__The exercise__: Write out, verbatim, the lines of the records from the line containing "Where should I click to: Click" through the end of the records, including both ends.

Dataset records
::::::::
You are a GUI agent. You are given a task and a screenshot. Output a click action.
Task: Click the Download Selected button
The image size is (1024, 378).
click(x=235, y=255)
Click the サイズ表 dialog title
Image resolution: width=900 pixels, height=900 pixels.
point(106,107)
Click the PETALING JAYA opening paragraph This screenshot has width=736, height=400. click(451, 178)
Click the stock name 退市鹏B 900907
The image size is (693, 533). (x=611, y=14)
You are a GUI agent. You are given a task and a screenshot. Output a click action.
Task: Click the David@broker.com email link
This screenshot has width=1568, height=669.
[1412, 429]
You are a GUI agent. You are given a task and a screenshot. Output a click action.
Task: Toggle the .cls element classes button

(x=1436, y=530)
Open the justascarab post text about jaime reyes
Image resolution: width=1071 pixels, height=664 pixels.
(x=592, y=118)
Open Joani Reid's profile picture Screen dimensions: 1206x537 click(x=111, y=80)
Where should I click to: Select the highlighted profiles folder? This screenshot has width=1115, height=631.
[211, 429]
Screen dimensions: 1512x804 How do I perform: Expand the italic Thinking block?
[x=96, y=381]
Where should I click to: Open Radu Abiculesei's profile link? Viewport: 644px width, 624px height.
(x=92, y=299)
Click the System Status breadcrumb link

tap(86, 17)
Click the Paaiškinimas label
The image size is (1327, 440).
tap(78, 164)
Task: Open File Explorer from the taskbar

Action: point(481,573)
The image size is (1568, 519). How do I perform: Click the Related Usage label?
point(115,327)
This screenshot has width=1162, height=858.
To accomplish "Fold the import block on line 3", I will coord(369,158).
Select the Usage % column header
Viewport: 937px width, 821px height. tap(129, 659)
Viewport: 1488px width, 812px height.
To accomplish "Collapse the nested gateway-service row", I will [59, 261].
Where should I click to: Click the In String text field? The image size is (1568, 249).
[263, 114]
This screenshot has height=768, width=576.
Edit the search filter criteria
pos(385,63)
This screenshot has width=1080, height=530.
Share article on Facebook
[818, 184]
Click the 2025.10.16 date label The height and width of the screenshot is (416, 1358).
::::::::
__Task output__:
Where should I click to: Click the In String text field? The image size is (1568, 249).
[263, 114]
This screenshot has height=768, width=576.
Edit the search filter criteria
pos(385,63)
This screenshot has width=1080, height=530.
Share article on Facebook
[818, 184]
Click the 2025.10.16 date label The height and width of the screenshot is (416, 1358).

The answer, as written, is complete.